Водворение блудного сына под отчий кров сопровождалось ликованием матери и зловещим молчанием отца. Какова была мера взыскания? Одни биографы утверждают, что его посадили на хлеб и воду, другие — что он был высечен. Во всяком случае, Жюль чистосердечно признался, что хотел разузнать в Индии о судьбе злополучного капитана Санбена, чтобы сообщить его безутешной жене, стоит ли ей еще ждать или считаться вдовой.
Сохранилась и семейная легенда о завораживающем звучании слов: Корали, Каролина, кораллы.
Речь идет о Каролине Тронсон, одной из дочерей тети Лизы, сестры Софи Верн. В дачном поселке Шантеней дома Тронсонов и Вернов расположены были по соседству, и дети почти не разлучались. Жюль оказывал хорошенькой кузине знаки внимания, предпочитая ее общество всем остальным. Старше его на год, Каролина была уже кокетлива и относилась к Жюлю подчеркнуто снисходительно, как взрослая барышня к мальчику.
Гуляя с ней однажды вдоль берега, он галантно заметил, что шхуна «Корали», по-видимому, названа так в ее честь, и он пустился бы на «Корали» хоть на край света, чтобы привезти Каролине кораллы.
Каламбур не произвел должного впечатления.
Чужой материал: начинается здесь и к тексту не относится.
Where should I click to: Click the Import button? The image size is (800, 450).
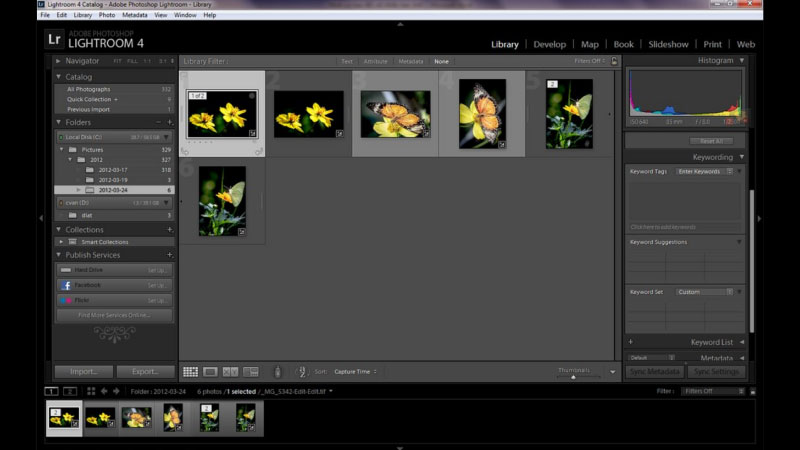tap(83, 372)
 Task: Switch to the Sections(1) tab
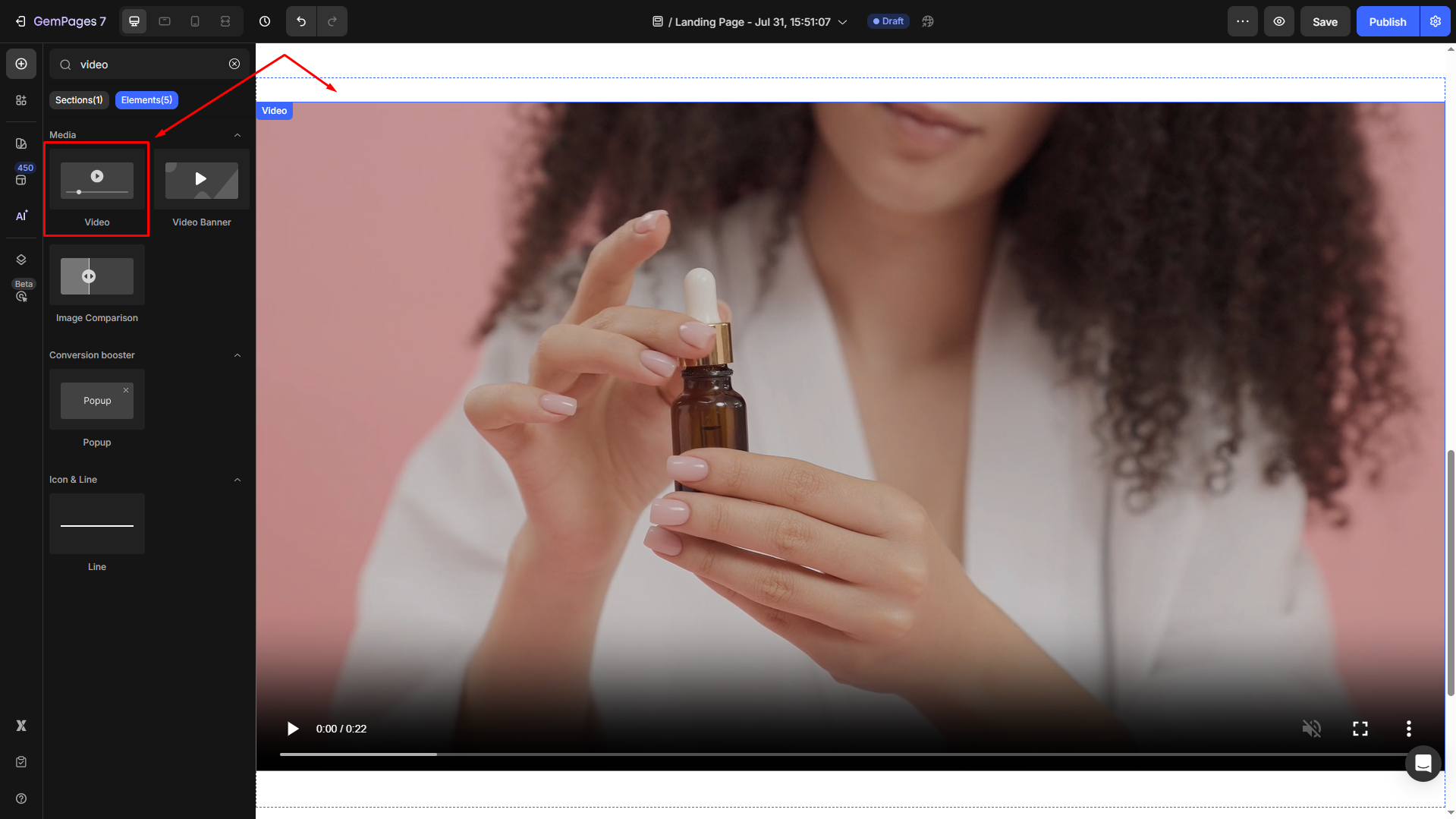pos(79,100)

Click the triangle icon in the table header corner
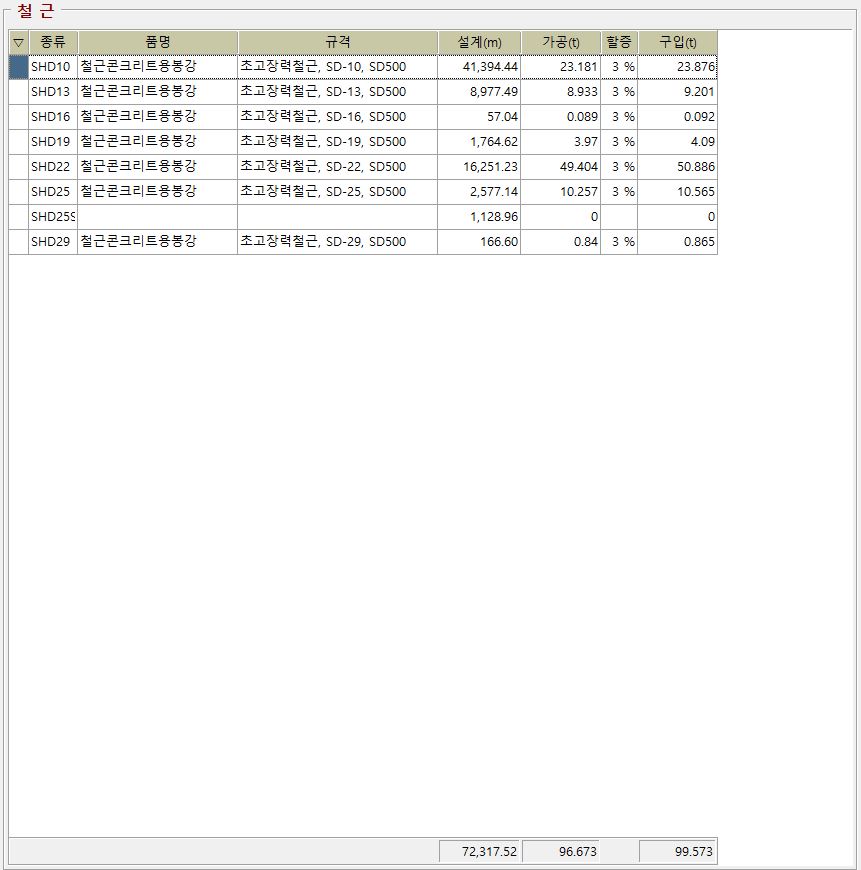18,43
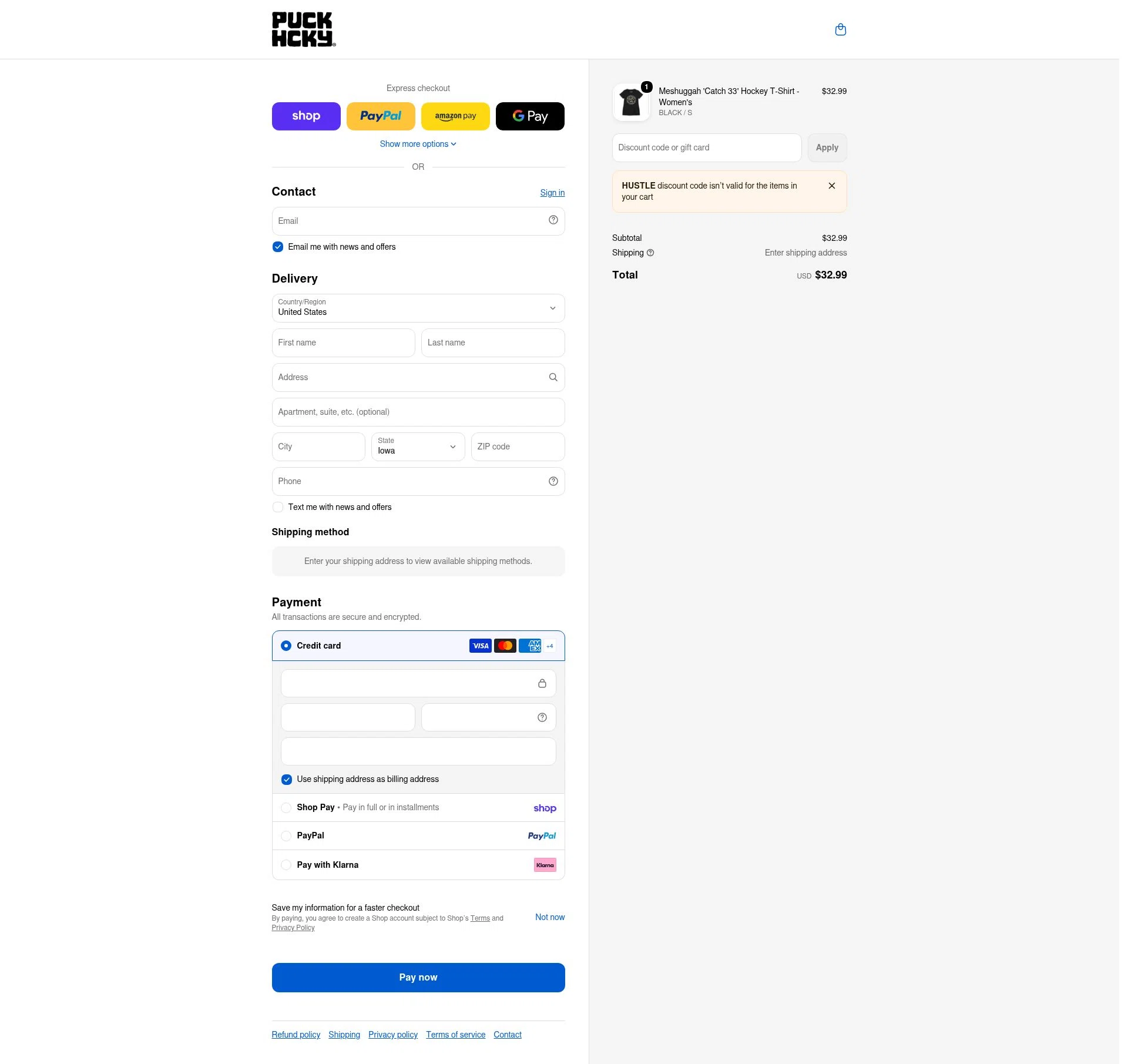
Task: Click the address search magnifier icon
Action: click(553, 377)
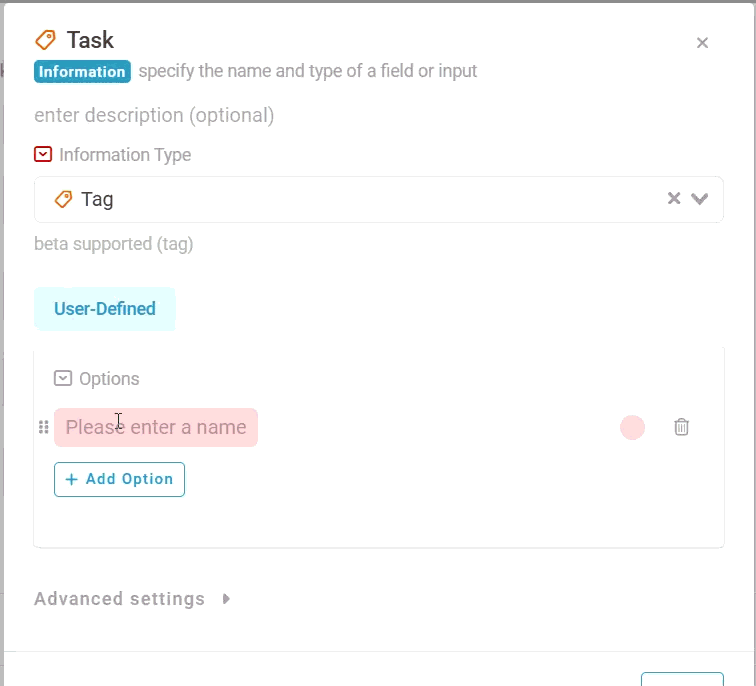Expand the Advanced settings section
Image resolution: width=756 pixels, height=686 pixels.
click(x=132, y=599)
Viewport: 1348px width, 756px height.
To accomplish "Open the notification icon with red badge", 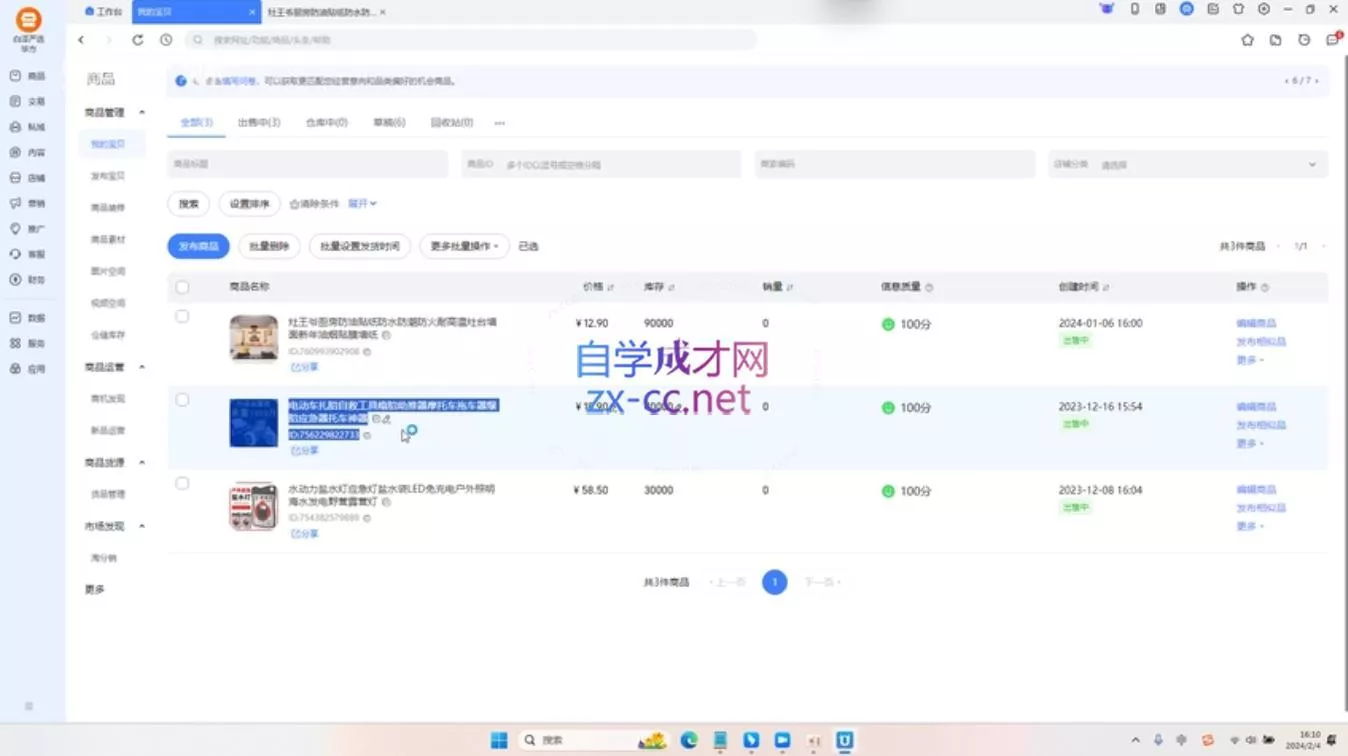I will (1331, 40).
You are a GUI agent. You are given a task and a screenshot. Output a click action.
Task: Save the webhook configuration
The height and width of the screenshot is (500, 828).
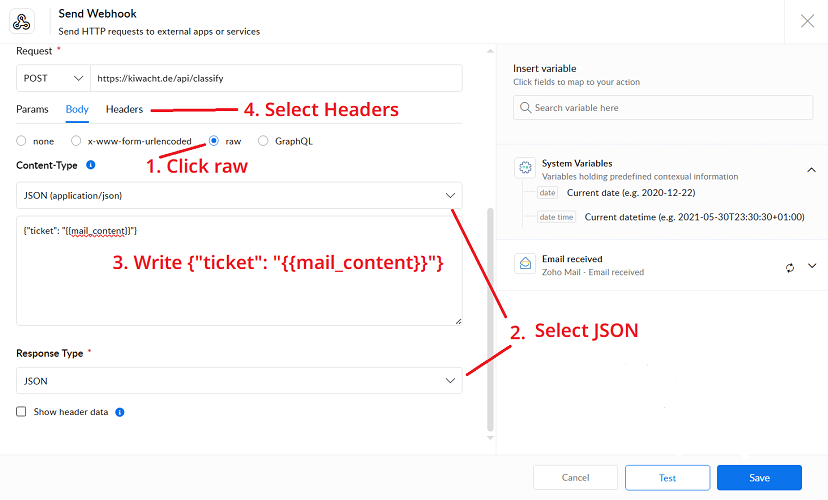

Кузина лишь пожала плечами, равнодушно заметив:
— Ты не из тех, кто способен на подобные подвиги!
— А я тебе докажу, что способен!
— В наши дни, — добавила Каролина, — не найдется рыцаря, который умер бы за свою королеву.
— Умирать вовсе не обязательно, — возразил Жюль, — а кораллы я тебе привезу…
Как бы то ни было, эпизод с «Корали» вполне согласуется с поздним признанием Жюля Верна, которое можно найти в его романе «Зеленый луч»:
«Я не могу равнодушно видеть, как отчаливает судно — военное, торговое, даже простой баркас, чтобы всем своим существом не перенестись на его борт. Я, должно быть, родился моряком и теперь каждый день сожалею, что морская карьера не выпала на мою долю с детства…»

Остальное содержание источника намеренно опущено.